Nach RUNDSCHAU-Informationen soll der RE 2, den die Ostdeutsche Eisenbahngesellschaft (Odeg) seit Dezember 2012 bedient, auch ohne Zugbegleitpersonal verkehren. Damit gibt es weder eine Fahrschein-Kontrolle noch ist ein Service für Reisende möglich.

Hintergrund dafür sollen Personalengpässe sein. Wie die RUNDSCHAU erfuhr, sollen befristete Verträge nicht rechtzeitig verlängert worden sein. Zudem gebe es nach Informationen von Insidern mehrere Kündigungen von Zugbegleitern. Sie würden der psychischen Belastung in zehn bis zwölf Stunden Dienstzeit nicht mehr standhalten.

Der Sprecher der Odeg-Geschäftsführung Arnulf Schuchmann bestätigt Fahrten ohne Zugbegleiter, spricht allerdings von Ausnahmesituationen bei Urlaub und Krankheit von Mitarbeitern.
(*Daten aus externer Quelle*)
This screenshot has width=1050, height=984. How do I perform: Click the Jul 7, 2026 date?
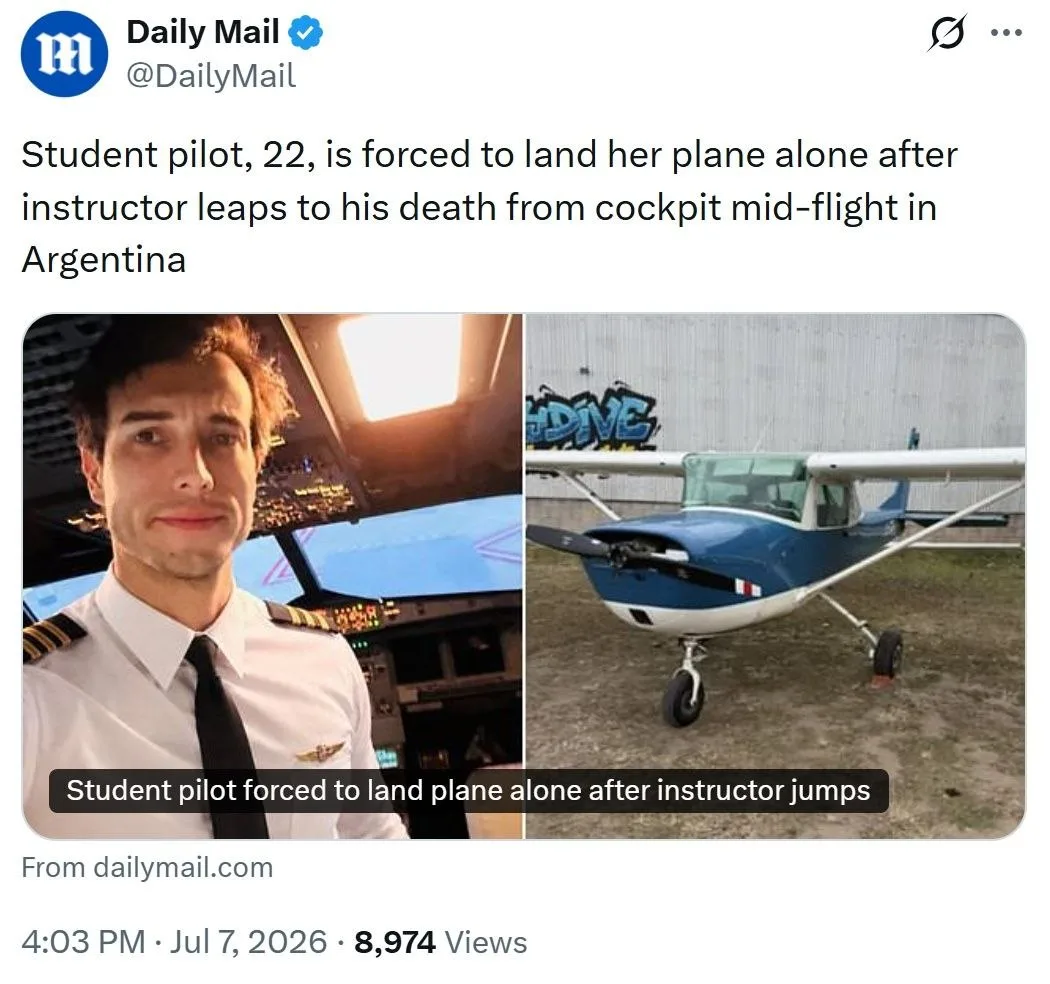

In solchen Fällen gehe es dennoch vor, dass "Züge fahren und die Fahrgäste befördert werden", erklärt Schuchmann der RUNDSCHAU.

Im Potsdamer Verkehrsministerium wird darin eine Vertragsverletzung gesehen. "Wir haben Züge mit Personal bestellt, und das hat die Odeg vertraglich zugesagt", sagt Lothar Wiegand, der für den Bahnbereich zuständige Pressesprecher im Ministerium. Dabei gehe es nicht nur um die Fahrschein-Kontrolle, sondern auch um "subjektive Sicherheit". Dafür müsse die Odeg mit Abzügen bei der Bezahlung rechnen.